Any time I hear anything about anyone, good or bad, I take it with a grain of salt so to speak. Yes, I give more credibility to some people than others, but I still like to make my own judgments and that means giving that, or any person, a chance to show/tell me who they are themselves.

None of us is perfect and most of us have some things we've done that we aren't proud of. People sometimes do things or say things in the course of learning how to live their lives that with experience, they would do differently, or not at all. I like to give people some slack whenever I can, if only because I may need some myself at some point. (I will for sure. I'm not Ms Popularity for no reason!)

Since some people are sharing motherly advice here: My mother said to never wish bad things on people because the person they will happen to is you.
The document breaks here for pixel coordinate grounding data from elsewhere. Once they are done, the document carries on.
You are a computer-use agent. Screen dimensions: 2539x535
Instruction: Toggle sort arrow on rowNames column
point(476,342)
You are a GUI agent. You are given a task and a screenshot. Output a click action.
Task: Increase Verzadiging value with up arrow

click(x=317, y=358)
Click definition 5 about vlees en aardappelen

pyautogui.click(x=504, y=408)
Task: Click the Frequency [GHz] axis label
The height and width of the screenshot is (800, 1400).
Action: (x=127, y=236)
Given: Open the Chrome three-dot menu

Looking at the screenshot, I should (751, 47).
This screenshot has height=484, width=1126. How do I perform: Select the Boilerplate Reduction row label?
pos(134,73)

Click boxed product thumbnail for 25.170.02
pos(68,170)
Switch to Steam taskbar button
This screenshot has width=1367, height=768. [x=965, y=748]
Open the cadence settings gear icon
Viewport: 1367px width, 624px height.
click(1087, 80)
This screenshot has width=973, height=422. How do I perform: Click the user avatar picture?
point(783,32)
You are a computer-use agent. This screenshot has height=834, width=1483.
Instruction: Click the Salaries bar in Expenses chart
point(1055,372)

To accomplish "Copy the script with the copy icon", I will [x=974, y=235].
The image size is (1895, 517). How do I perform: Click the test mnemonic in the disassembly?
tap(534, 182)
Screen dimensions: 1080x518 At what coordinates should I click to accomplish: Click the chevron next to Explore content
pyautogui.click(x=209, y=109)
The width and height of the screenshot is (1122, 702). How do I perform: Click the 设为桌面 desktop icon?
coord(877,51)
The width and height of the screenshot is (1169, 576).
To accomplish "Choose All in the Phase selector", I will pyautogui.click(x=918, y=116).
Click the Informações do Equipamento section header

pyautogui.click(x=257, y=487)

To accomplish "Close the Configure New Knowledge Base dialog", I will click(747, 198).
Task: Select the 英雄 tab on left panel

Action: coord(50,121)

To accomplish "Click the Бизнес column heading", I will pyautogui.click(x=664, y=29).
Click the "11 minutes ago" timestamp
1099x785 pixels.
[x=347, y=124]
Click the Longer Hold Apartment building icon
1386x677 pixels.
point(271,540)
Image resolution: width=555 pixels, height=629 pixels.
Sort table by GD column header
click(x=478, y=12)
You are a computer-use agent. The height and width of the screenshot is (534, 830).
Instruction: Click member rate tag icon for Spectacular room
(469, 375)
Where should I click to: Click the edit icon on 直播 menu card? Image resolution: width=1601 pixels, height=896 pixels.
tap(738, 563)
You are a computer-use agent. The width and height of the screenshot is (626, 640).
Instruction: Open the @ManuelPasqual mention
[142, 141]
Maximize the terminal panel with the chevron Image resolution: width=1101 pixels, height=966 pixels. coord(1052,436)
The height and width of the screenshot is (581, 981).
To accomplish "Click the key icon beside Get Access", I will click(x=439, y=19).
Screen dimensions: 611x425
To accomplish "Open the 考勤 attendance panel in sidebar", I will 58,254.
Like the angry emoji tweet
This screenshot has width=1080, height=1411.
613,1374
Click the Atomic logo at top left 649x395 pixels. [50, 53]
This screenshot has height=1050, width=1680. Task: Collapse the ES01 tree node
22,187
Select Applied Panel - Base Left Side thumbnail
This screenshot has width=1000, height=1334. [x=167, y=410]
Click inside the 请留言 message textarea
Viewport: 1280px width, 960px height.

She was right.

I would go further and say one should be careful about saying what they would do if they were in so-and-sos shoes because they may very well find themselves in those very shoes. Those shoes will likely pinch from being too small or tight -- or trip you up because they're way too big!

In truth, if one were in somebody else's shoes, in other words if one were in fact that other person, one would do exactly what that other person did. That is because one would have the same knowledge, experience, and judgment, to call upon, because one would actually be that other person. What most people mean is NOT if I were you, but rather if I were in your situation. Even then the world may look a little different from that other person's vantage point. Actually being in a situation can be very different than looking in from the outside.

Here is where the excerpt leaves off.